↓

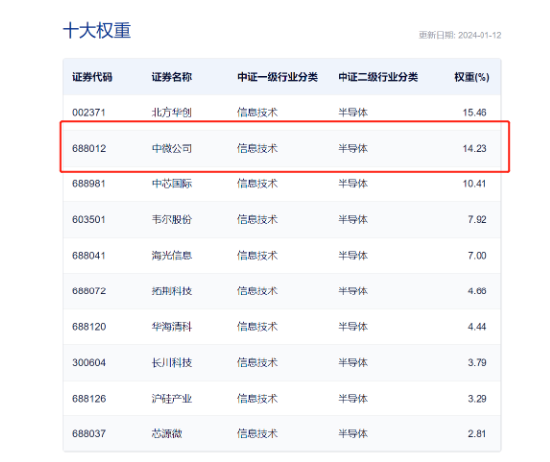The image size is (550, 462).
Task: Click weight value 15.46
Action: click(x=474, y=113)
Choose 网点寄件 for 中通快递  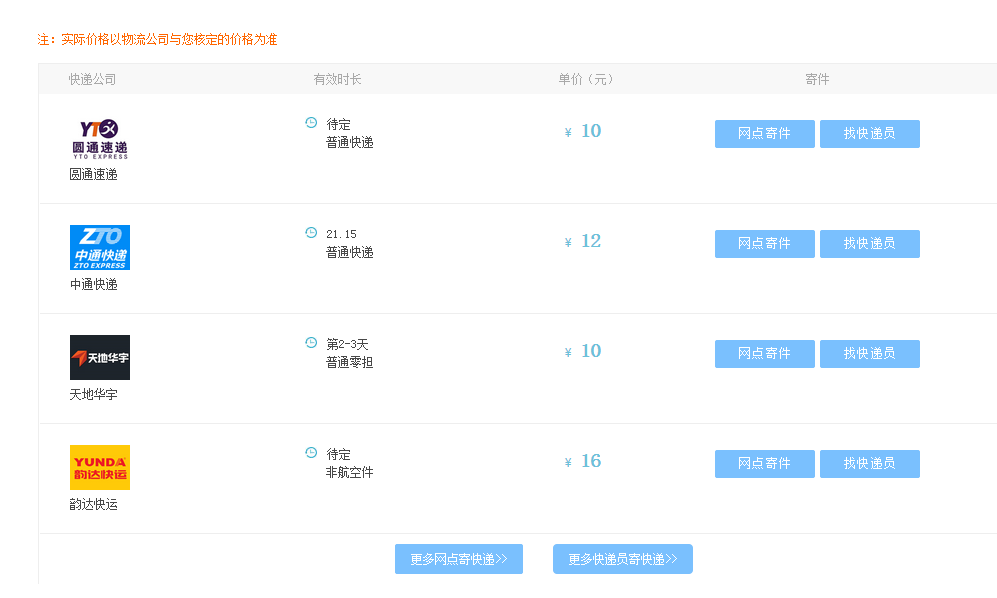click(x=764, y=244)
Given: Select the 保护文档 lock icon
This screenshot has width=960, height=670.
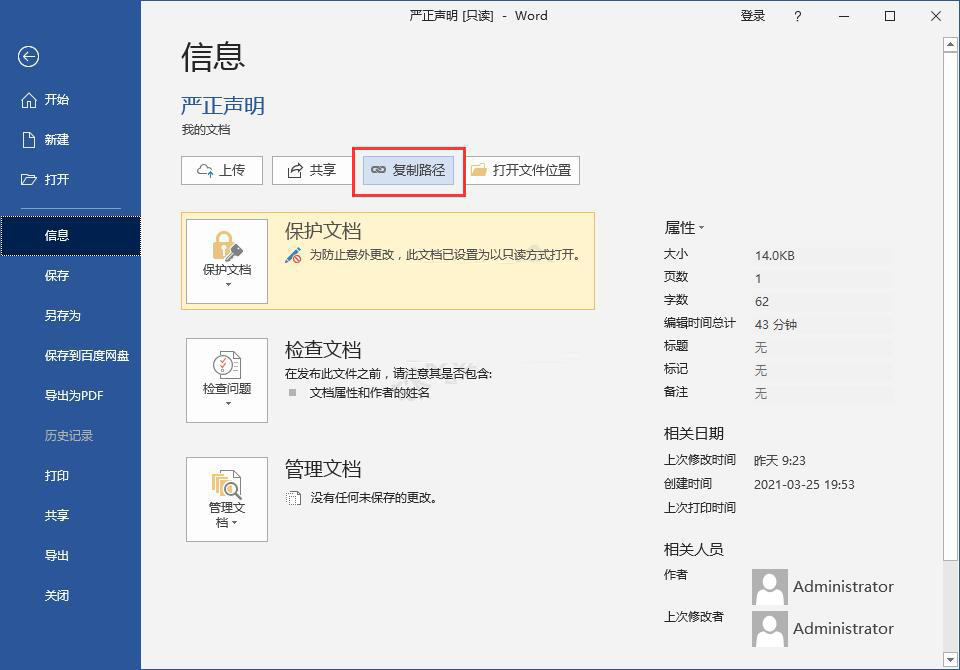Looking at the screenshot, I should [226, 243].
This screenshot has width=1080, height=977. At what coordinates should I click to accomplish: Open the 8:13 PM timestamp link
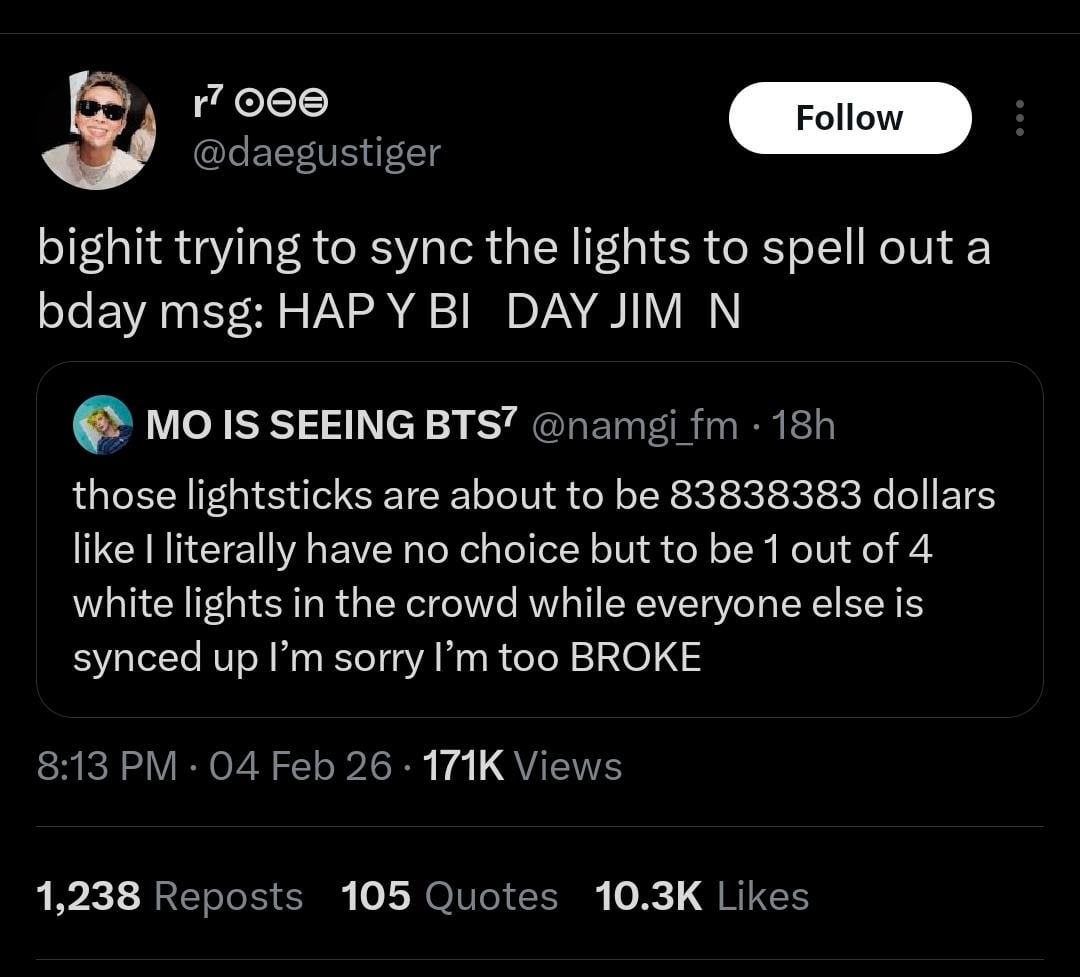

↑

→ **Problem details**: When you find the line that contains "This screenshot has width=960, height=670.", retype it and every line after it through the end of the data above, exactly, with no pictures.

→ **Exercise output**:
This screenshot has width=960, height=670.
Looking at the screenshot, I should [226, 243].
This screenshot has width=1080, height=977. At what coordinates should I click to accomplish: Open the 8:13 PM timestamp link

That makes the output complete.